• Work instructions:
Each record below must be returned exactly, with no line left out.

• Given information:
╭──

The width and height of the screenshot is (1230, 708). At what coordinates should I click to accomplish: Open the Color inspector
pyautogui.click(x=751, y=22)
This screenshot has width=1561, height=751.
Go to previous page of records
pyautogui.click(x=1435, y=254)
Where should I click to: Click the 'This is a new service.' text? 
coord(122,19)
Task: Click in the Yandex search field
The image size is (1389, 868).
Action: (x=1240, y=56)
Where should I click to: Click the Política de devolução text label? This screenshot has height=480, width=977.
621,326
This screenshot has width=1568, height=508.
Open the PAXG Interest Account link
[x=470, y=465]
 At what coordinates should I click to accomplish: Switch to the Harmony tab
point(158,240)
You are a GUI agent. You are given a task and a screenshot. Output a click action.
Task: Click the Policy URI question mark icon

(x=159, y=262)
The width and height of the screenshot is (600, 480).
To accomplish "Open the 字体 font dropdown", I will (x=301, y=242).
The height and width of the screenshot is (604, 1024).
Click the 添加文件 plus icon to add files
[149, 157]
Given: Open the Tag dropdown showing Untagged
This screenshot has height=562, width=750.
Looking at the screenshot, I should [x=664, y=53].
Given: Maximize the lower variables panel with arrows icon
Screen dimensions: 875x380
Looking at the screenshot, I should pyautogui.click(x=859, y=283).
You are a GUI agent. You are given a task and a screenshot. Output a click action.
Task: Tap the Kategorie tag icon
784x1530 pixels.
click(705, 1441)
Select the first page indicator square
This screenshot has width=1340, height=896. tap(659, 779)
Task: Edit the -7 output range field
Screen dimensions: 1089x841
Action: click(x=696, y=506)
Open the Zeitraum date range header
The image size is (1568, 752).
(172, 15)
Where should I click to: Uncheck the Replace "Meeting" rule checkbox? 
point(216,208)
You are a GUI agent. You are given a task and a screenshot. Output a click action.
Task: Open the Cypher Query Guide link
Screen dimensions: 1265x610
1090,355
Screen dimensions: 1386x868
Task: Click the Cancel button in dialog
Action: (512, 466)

╰──

• Written solution:
The width and height of the screenshot is (1230, 708). At what coordinates should I click to accomplish: Open the Color inspector
pyautogui.click(x=751, y=22)
This screenshot has width=1561, height=751.
Go to previous page of records
pyautogui.click(x=1435, y=254)
Where should I click to: Click the 'This is a new service.' text? 
coord(122,19)
Task: Click in the Yandex search field
The image size is (1389, 868).
Action: (x=1240, y=56)
Where should I click to: Click the Política de devolução text label? This screenshot has height=480, width=977.
621,326
This screenshot has width=1568, height=508.
Open the PAXG Interest Account link
[x=470, y=465]
 At what coordinates should I click to accomplish: Switch to the Harmony tab
point(158,240)
You are a GUI agent. You are given a task and a screenshot. Output a click action.
Task: Click the Policy URI question mark icon

(x=159, y=262)
The width and height of the screenshot is (600, 480).
To accomplish "Open the 字体 font dropdown", I will (x=301, y=242).
The height and width of the screenshot is (604, 1024).
Click the 添加文件 plus icon to add files
[149, 157]
Given: Open the Tag dropdown showing Untagged
This screenshot has height=562, width=750.
Looking at the screenshot, I should [x=664, y=53].
Given: Maximize the lower variables panel with arrows icon
Screen dimensions: 875x380
Looking at the screenshot, I should pyautogui.click(x=859, y=283).
You are a GUI agent. You are given a task and a screenshot. Output a click action.
Task: Tap the Kategorie tag icon
784x1530 pixels.
click(705, 1441)
Select the first page indicator square
This screenshot has width=1340, height=896. tap(659, 779)
Task: Edit the -7 output range field
Screen dimensions: 1089x841
Action: click(x=696, y=506)
Open the Zeitraum date range header
The image size is (1568, 752).
(172, 15)
Where should I click to: Uncheck the Replace "Meeting" rule checkbox? 
point(216,208)
You are a GUI agent. You are given a task and a screenshot. Output a click action.
Task: Open the Cypher Query Guide link
Screen dimensions: 1265x610
1090,355
Screen dimensions: 1386x868
Task: Click the Cancel button in dialog
Action: (512, 466)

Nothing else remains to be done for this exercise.